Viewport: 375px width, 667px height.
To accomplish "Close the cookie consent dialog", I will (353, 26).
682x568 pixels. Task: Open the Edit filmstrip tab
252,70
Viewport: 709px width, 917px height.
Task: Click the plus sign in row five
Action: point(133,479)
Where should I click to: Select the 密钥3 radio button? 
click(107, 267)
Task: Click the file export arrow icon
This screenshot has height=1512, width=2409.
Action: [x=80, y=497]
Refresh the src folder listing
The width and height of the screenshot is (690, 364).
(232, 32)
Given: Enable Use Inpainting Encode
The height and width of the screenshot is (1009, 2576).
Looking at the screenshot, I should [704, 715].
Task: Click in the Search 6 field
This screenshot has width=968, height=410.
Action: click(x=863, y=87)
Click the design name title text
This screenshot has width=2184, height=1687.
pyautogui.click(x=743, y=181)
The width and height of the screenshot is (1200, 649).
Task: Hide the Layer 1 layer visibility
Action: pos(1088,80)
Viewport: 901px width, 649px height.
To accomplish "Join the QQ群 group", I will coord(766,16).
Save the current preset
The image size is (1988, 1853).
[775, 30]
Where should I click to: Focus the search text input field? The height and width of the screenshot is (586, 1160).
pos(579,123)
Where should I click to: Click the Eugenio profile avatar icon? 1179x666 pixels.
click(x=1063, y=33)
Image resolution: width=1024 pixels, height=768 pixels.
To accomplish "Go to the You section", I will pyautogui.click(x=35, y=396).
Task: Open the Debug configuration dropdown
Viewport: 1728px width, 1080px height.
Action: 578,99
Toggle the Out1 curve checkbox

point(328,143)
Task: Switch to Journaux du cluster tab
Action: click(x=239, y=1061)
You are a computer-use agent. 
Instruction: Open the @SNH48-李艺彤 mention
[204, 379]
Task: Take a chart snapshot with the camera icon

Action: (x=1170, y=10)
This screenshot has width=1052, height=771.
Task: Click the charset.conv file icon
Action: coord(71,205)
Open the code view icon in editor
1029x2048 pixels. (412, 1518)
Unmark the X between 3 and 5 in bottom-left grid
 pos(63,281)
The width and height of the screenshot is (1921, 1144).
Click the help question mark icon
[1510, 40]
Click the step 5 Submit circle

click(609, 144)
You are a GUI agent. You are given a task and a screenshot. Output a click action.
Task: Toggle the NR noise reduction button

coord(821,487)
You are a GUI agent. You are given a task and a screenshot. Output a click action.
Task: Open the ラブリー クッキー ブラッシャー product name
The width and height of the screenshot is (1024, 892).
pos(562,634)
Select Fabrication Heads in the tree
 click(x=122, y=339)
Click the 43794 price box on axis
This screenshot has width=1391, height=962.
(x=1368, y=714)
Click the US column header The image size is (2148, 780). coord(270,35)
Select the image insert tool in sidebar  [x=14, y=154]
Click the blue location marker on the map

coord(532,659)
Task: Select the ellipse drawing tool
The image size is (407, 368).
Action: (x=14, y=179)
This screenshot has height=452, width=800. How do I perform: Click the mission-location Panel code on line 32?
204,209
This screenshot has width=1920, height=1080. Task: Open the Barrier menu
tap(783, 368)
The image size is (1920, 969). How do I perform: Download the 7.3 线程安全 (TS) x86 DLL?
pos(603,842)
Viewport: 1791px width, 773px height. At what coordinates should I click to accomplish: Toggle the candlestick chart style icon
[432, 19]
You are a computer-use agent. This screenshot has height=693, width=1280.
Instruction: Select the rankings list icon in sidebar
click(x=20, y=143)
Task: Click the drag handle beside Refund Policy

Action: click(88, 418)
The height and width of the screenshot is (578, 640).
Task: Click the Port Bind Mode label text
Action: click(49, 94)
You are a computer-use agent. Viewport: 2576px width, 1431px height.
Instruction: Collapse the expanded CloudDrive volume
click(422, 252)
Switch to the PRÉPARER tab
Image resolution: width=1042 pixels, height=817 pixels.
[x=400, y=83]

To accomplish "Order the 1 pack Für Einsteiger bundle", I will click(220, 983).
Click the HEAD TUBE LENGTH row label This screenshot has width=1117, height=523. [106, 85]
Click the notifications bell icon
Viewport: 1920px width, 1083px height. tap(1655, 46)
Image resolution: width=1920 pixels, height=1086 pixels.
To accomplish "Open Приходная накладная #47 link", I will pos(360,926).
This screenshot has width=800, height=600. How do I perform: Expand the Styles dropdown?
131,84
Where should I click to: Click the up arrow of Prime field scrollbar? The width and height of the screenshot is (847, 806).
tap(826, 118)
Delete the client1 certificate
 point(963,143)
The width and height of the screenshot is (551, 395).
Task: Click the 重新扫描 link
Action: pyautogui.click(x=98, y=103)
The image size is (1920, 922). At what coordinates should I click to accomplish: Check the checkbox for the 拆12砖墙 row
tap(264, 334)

WHAT THE TASK REQUIRES: Copy out the rows above word for word, starting at the very first line and ending with the line that contains "Action: point(133,479)", both included.

SOLUTION:
Viewport: 375px width, 667px height.
To accomplish "Close the cookie consent dialog", I will (353, 26).
682x568 pixels. Task: Open the Edit filmstrip tab
252,70
Viewport: 709px width, 917px height.
Task: Click the plus sign in row five
Action: point(133,479)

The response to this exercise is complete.